Literatur in Auswahl
- Kleinehagenbrock, Frank, Die Grafschaft Hohenlohe im Dreißigjährigen Krieg. Eine erfahrungsgeschichtliche Untersuchung zu Herrschaft und Untertanen, in: Veröffentlichungen der Kommission für geschichtliche Landeskunde in Baden-Württemberg, Reihe B: Forschungen, Bd. 153, Stuttgart 2003, S. 92-101.
- Lammert, Gottfried, Geschichte der Seuchen, Hungers- und Kriegsnoth zur Zeit des Dreißigjährigen Krieges, Wiesbaden 1890.
- Medick, Hans, Der Dreißigjährige Krieg.

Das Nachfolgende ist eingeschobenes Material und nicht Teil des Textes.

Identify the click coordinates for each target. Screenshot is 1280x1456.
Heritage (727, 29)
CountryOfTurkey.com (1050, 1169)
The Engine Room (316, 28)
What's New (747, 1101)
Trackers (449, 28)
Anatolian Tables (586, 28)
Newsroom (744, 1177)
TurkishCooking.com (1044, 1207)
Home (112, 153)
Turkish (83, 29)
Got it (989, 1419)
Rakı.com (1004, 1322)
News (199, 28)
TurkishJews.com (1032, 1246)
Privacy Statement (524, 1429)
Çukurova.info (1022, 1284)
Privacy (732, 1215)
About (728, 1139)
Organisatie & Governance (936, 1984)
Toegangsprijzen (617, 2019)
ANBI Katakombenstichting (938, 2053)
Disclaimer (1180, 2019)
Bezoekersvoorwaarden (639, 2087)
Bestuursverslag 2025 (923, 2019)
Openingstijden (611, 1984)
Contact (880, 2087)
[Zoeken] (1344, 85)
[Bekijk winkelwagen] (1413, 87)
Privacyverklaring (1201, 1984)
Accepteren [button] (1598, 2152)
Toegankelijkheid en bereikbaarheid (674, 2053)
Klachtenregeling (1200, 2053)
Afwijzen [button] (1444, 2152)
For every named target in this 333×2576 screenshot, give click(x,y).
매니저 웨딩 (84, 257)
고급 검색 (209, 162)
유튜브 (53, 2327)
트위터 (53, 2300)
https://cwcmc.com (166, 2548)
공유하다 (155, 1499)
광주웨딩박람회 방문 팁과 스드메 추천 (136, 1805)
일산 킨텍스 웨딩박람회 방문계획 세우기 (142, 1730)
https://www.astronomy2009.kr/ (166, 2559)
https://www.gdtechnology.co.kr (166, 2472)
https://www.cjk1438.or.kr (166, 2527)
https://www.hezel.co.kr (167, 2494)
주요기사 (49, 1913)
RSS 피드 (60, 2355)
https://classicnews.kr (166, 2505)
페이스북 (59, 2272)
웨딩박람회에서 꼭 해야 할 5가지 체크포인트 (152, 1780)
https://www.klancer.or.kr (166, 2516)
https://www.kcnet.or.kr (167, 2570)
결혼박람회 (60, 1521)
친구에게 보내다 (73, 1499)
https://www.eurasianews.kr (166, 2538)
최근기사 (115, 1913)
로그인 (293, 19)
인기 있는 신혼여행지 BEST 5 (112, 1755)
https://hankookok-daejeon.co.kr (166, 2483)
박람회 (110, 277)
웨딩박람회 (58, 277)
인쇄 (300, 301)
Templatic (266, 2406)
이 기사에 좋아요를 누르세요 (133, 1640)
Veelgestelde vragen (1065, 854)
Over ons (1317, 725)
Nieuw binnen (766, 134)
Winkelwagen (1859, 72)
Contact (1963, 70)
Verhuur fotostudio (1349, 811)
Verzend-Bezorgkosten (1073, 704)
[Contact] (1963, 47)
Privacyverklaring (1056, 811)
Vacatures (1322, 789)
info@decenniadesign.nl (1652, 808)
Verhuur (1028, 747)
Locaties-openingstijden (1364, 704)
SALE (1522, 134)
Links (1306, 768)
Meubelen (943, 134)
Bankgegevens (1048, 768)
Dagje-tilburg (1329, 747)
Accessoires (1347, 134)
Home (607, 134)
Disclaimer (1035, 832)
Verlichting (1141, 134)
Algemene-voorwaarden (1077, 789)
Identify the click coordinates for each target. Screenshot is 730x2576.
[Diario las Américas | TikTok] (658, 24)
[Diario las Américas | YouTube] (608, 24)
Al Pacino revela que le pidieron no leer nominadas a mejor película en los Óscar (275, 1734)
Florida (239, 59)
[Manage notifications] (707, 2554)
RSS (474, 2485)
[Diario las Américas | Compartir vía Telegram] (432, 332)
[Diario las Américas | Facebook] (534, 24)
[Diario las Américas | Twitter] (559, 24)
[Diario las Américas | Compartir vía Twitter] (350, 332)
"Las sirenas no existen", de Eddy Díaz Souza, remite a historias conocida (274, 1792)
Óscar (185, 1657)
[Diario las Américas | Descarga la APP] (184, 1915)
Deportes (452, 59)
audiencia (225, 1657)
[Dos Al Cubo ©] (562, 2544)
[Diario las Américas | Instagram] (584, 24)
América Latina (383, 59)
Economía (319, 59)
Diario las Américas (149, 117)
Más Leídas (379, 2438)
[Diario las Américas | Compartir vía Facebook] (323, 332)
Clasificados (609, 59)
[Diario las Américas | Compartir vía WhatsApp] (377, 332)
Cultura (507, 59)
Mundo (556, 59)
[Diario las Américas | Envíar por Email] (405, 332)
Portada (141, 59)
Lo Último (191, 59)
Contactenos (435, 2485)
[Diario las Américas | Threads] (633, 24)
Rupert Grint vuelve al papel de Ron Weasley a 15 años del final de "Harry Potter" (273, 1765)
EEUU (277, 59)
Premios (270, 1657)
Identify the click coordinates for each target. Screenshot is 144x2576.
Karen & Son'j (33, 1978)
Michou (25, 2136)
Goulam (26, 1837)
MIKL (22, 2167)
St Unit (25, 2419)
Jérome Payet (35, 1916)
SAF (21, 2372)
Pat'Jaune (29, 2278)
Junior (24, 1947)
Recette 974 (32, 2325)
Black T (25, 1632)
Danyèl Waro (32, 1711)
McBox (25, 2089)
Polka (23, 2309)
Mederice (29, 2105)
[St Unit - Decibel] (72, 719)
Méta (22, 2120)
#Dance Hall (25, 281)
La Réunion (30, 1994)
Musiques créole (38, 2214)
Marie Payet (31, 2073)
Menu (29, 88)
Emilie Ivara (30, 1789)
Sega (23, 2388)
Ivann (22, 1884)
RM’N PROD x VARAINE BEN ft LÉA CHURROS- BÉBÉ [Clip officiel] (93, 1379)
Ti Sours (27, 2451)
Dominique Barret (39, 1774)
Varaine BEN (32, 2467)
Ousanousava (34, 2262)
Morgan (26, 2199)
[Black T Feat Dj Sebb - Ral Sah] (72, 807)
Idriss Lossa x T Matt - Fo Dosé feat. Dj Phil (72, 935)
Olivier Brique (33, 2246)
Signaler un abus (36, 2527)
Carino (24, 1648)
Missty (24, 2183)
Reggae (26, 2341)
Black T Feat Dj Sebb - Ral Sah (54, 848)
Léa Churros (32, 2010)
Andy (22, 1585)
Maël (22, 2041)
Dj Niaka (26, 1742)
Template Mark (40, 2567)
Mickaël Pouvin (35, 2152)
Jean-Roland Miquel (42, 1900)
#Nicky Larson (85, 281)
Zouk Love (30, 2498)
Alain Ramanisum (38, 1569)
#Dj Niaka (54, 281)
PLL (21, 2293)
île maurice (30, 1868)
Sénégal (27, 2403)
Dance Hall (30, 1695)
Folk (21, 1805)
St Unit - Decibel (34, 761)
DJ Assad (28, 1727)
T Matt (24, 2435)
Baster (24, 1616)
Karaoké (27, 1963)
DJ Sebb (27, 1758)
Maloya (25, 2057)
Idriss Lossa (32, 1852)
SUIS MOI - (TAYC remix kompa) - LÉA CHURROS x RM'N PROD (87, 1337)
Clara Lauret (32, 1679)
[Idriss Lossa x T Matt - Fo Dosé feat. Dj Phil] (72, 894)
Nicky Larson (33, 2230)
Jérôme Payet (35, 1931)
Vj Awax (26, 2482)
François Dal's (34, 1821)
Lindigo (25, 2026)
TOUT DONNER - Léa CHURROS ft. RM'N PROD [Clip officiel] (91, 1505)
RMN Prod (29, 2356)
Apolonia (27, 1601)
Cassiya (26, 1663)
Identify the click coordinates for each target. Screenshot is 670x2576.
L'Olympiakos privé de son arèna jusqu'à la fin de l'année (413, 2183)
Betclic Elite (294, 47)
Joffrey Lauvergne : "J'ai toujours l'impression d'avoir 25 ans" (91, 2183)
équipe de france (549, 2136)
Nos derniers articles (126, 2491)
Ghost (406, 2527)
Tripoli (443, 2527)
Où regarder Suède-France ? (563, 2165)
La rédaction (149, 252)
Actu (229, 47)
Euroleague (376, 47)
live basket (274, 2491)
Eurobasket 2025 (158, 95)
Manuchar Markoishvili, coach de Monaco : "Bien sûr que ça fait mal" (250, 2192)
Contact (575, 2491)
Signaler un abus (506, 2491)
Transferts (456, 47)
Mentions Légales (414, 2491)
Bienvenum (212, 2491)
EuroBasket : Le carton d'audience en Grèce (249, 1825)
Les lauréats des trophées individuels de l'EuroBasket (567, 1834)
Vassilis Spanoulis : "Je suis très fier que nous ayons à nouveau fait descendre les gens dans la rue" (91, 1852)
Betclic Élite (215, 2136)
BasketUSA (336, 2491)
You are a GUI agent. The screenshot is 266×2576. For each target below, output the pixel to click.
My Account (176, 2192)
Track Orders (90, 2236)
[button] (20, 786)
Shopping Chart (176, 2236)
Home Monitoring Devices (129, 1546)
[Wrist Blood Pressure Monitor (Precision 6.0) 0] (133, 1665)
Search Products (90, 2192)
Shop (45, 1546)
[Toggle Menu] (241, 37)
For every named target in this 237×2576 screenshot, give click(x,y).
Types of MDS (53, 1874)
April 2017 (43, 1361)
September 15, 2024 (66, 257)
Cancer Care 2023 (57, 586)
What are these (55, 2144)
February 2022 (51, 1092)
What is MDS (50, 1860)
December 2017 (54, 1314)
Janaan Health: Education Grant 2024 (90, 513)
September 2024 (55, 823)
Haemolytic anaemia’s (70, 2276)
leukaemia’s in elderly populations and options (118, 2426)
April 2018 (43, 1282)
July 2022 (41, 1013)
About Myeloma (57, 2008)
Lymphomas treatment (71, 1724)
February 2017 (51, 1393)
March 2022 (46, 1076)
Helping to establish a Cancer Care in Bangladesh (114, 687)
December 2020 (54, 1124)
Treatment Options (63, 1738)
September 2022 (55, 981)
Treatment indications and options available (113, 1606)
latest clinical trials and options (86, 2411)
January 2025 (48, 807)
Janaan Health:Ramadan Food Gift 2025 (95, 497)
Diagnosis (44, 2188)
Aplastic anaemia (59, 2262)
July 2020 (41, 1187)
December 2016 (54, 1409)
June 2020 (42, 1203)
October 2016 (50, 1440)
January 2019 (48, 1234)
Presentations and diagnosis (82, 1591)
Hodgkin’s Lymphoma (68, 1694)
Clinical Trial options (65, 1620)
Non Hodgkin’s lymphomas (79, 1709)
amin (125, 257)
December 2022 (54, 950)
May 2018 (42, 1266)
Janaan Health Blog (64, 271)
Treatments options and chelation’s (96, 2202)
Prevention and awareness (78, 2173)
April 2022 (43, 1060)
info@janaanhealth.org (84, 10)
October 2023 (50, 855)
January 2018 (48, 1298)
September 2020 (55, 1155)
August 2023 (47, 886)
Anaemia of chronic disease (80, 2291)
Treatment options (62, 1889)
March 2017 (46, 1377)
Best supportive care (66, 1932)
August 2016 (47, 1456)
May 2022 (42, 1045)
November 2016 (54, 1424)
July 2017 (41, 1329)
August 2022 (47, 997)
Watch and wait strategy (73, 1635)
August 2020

Zeugnisse vom Leben mit Gewalt, Göttingen 2018.
- Pils, Susanne Claudine, Stadt, Pest und Obrigkeit, in: Wien im Dreißigjährigen Krieg. Bevölkerung – Gesellschaft – Kultur – Konfession, hg. von Andreas Weigl (Kulturstudien 32), Wien, Köln, Weimar 2001, S. 353-378.
- Rotzoll, Maike, Art. Pest, in: Enzyklopädie der Neuzeit Online, URL: http://dx.doi.org/10.1163/2352-0248_edn_COM_326145 (aufgerufen am 10.12.2019).
- Schreiner, Klaus, Die Katastrophe von Nördlingen. Politische, wirtschaftliche und kulturelle Folgen einer Schlacht für Land und Leute des Herzogtums Württemberg, in: Jahrbuch des Historischen Vereins für Nördlingen und das Ries , Bd. 27 (1985), S. 39-90.